4 semi-boneless quail
1 recipe white balsamic vinaigrette
1 recipe honey-habanero glaze for quail
1 recipe Armagnac infused dried fruit
½ cup caramelized walnuts (optional)
4 cups mixed organic field greens
White balsamic vinaigrette (Yields about 1 ½ cups)
2 tablespoons minced shallots
½ cup white balsamic vinegar
½ teaspoon lemon zest
½ cup orange olive oil
½ teaspoon orange zest
½ cup walnut or hazelnut oil
½ teaspoon salt
Honey-habanero glaze (Yields 2 cups)
2 cups white balsamic vinegar
1 teaspoon garlic, chopped
6 ounces honey
1 teaspoons fresh gingerroot, grated
½ teaspoon salt
1 cup Chardonnay
1 teaspoon lemon juice
1 teaspoon fresh habanero pepper minced, seeds and veins removed
Pinch of white pepper
1 tablespoon cornstarch, dissolved in 1 tablespoon chardonnay
Armagnac dried infused fruit
1 cup combination of dried fruits–plums, white figs, apricots, or nectarine
¼ cup Grand Marnier
¼ cup orange juice
1 ounce Armagnac or regular brandy
- Marinate quails for at least one hour in ¼ cup of the glaze.
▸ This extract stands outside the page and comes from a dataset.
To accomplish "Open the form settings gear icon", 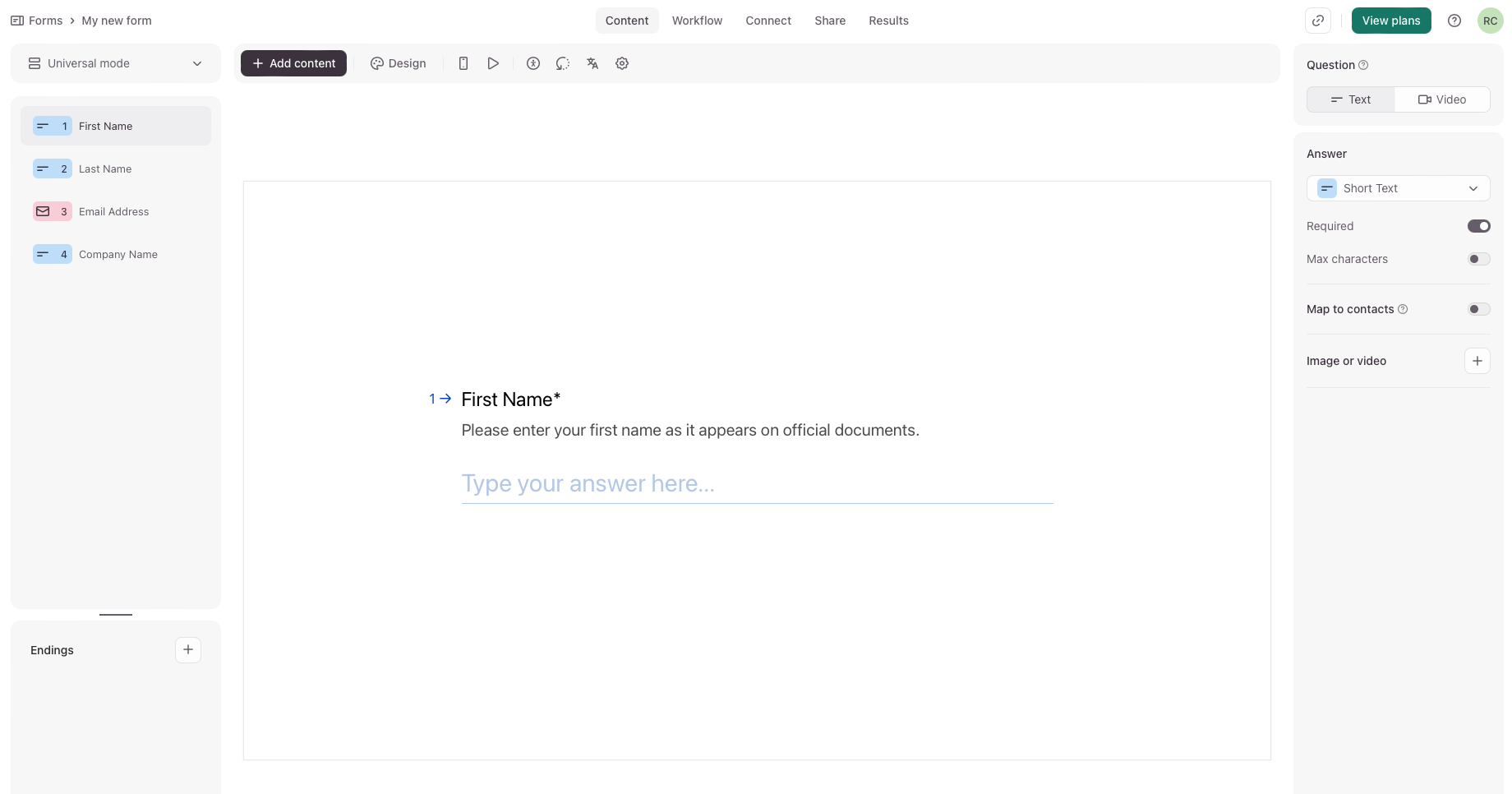I will click(622, 62).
- Make the infused fruit recipe and set them aside until ready for assembly.
- Make the vinaigrette.
- Clean the salad greens.
- Remove quails from marinade and pat dry. Season them with Kosher salt and black pepper. Rub them with olive oil and grill on both sides until light golden. Brush with more glaze and finish in the oven for about 4-5 minutes, until they are done at the leg joints. Set aside until ready for assembly.
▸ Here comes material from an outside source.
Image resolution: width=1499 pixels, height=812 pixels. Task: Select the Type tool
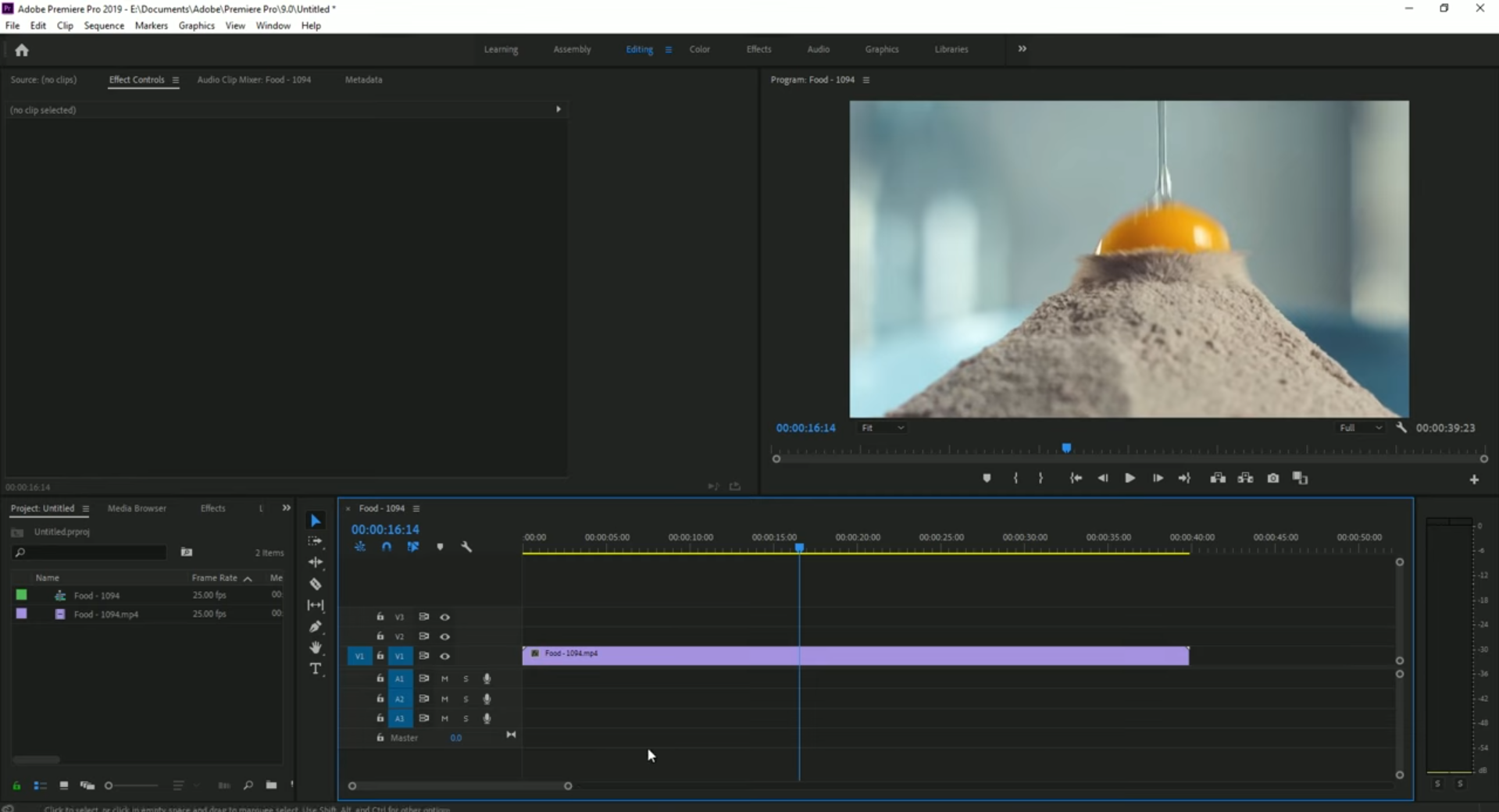[x=316, y=669]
For the white balsamic vinaigrette
Whisk all ingredients together until well incorporated.
For the honey-habenero glaze
Bring all ingredients everything except cornstarch to a boil and reduce by half. Thicken with cornstarch slurry and strain.
For the Armagnac dried fruit
- In a bowl, cover fruits with liquid and put over a double boiler for 10-15 minutes or so.
- Using a sauté pan, sauté the fruit over medium heat in the Armagnac and Grand Marnier. Let the fruit ignite to a flame to burn off the alcohol. Cook until slightly caramelized and the liquid is evaporated. Let cool and store room temp.
Lay out four plates. Lightly dress the field greens with white balsamic vinaigrette and arrange an attractive pile in the center of each plate. Place a warm gilled quail on top of each pile of greens. Drizzle some glaze on top or each quail. Arrange Armagnac fruits and walnuts around the quail. Enjoy with a crisp, dry Riesling or Pinot Gris.